Field Theory of the Eulerian Perfect Fluid

TL;DR

This paper reformulates the Eulerian perfect-fluid theory using a pure field-theoretic approach, emphasizing conservation of convective current and reducing degrees of freedom to clarify the dynamics of vorticity and charge exchange.

Contribution

It introduces a novel reformulation that reduces redundant variables and highlights the role of Clebsch fields in fluid dynamics and symmetry breaking.

Findings

Successfully reduces degrees of freedom in the fluid theory

Clarifies the role of Clebsch variables in vorticity and charge exchange

Provides a new field-theoretic perspective on fluid conservation laws

Abstract

The Eulerian perfect-fluid theory is reformulated from its action principle in a pure field-theoretic manner. Conservation of the convective current is no longer imposed by Lin's constraints, but rather adopted as the central idea of the theory.

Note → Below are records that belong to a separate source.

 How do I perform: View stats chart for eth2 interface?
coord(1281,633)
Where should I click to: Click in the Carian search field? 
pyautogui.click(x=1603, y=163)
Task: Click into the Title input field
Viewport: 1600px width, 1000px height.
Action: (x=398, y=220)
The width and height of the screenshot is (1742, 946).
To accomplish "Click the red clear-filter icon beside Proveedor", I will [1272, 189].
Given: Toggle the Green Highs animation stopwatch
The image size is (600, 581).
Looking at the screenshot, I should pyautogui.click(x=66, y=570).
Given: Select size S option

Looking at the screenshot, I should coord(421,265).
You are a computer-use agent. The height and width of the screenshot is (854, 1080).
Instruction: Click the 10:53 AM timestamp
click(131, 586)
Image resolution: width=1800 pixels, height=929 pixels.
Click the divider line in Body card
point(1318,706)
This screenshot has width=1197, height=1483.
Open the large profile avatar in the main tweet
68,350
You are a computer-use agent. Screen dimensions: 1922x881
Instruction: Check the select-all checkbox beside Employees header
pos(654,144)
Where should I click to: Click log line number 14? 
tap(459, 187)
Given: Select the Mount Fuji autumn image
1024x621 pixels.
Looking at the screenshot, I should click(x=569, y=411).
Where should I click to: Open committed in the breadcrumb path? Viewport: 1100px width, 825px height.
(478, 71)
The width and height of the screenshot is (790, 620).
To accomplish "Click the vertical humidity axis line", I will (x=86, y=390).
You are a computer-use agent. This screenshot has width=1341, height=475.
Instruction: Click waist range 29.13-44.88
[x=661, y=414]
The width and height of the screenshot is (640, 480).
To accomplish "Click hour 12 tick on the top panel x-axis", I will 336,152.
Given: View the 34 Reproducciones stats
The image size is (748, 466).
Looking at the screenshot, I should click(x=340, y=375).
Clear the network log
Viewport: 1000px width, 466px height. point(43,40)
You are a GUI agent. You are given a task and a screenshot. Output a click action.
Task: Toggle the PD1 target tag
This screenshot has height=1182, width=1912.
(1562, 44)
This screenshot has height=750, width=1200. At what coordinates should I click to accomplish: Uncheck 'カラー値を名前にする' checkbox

Our formulation, for the first time, successfully reduces redundant degrees of freedom promoting one half of the Clebsch variables as the true dynamical fields. Interactions on these fields allow for the exchange of the convective current of quantities such as mass and charge, which are uniformly understood as the breaking of the underlying symmetry of the force-free fluid. The Clebsch fields play the essential role in the exchange of angular momentum with the force field producing vorticity.